Cody was trying to enjoy his meal downstairs but couldn't shake the unease of earlier that day when it seemed the smiles were too big and well, to put it simply, these people sort of looked at him like he was a roast chicken on a platter. He knew that was crazy but still it was how he felt. He found himself, possibly for the first time ever, with no more appetite so he decided to go outside for a bit and clear his head. The porch of the hotel had a couple of chairs out front and he chose one and just looked out into the clear night sky. As it had been during the day, the sky was cloudless and so there was nothing to obscure the stars or the full moon. This was exactly what he needed, he thought, just to sit and relax and have some fresh air. For all the heat of the day, once the sun set, it was quite pleasant.

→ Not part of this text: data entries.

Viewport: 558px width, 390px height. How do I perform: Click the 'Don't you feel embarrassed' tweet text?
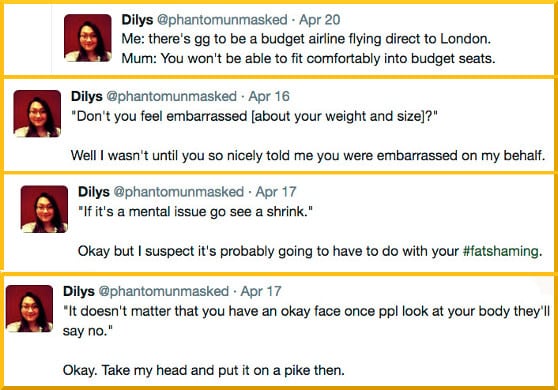[254, 116]
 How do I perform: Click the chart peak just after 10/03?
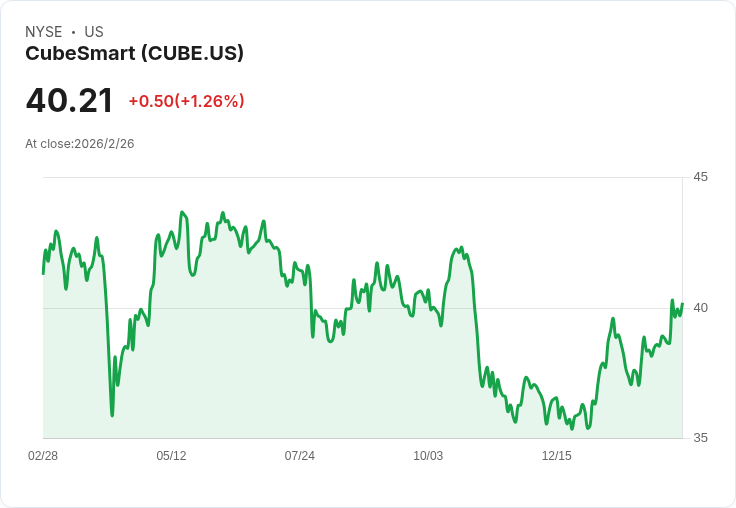462,247
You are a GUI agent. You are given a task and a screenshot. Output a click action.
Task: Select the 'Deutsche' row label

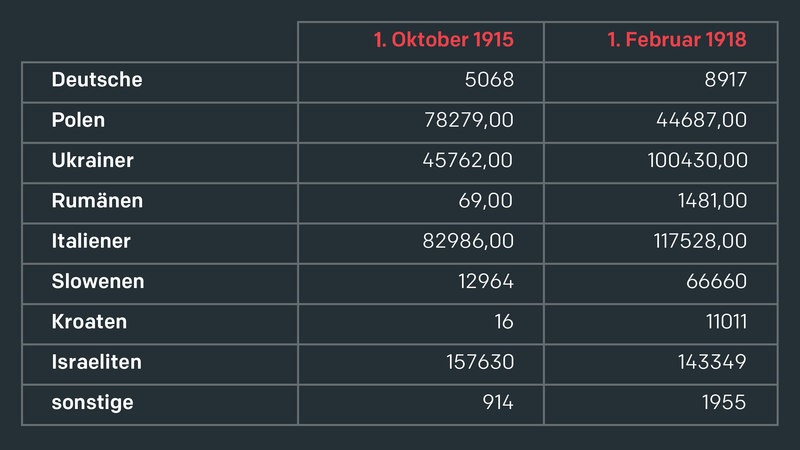point(97,80)
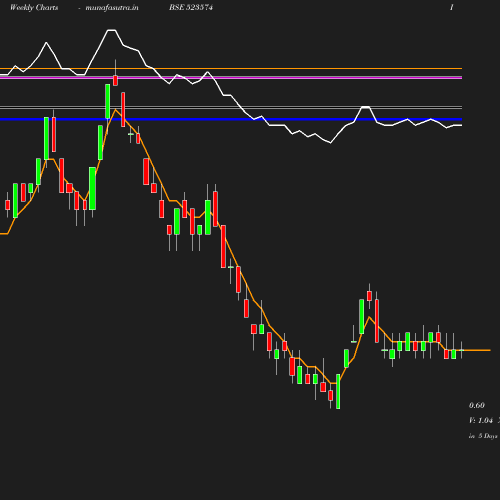500x500 pixels.
Task: Click the thick blue horizontal support line
Action: pyautogui.click(x=231, y=119)
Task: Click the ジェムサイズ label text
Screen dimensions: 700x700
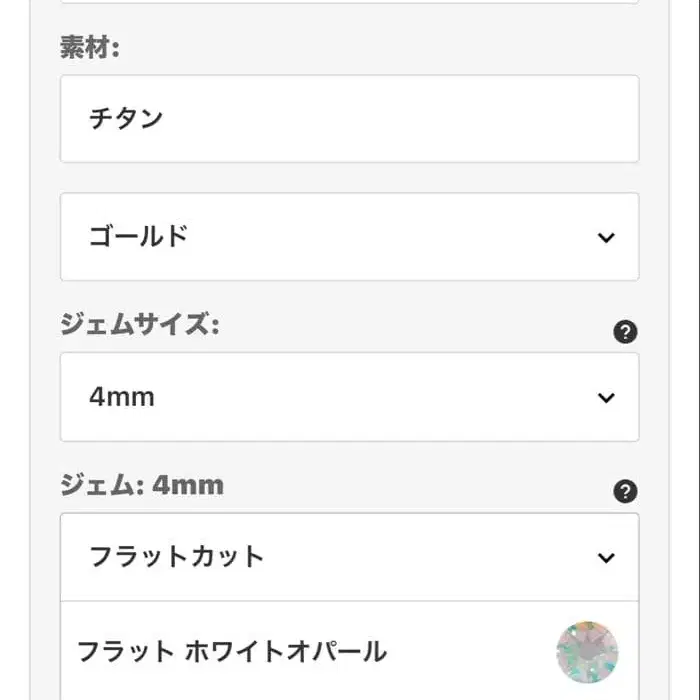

He looked over and noticed a young lady had taken a seat in the other chair. She wore a simple blue dress that looked familiar to him somehow though he wasn't sure how since he rarely paid much attention to a woman's clothes. He was much more interested in whatever they showed off of what was beneath. Her blonde hair was pulled back and she tightened her shawl around her shoulders as if warding off a winter chill when really it was not even all that cool that night. Or hadn't been until she said down, suddenly Cody did feel a shudder go though him.

"Evening Miss," he said amiably, "Sure is a pretty night, isn't it?"

She looked startled by him momentarily and then her features softened into a smile.

"Why yes it is lovely," she replied, "I don't believe I've seen you around here before. Are you visiting?"

"Just passing through," he told her, "My friend and I are anyway. We ride for the Pony Express. My name's Cody, William F. Cody."

He extended his hand to her and she shook it demurely, "Clarissa Shea."

Her dark brown eyes shone in the moonlight and Cody was truly thinking he had imagined everything and that their luck from the earlier part of their trip was changing, at least for him.

"If you're riders," Clarissa was saying, "Then I suppose you'll be leaving quickly."

"I would imagine we'll be off at first light," he answered, "Otherwise the folks in Rock Creek are going to be missing us."

"Of course," she said, looking at her hands in her lap.

"But the night is still young, Clarissa," he said, "There's nothing that says two people can't sit and enjoy a nice evening looking at the stars."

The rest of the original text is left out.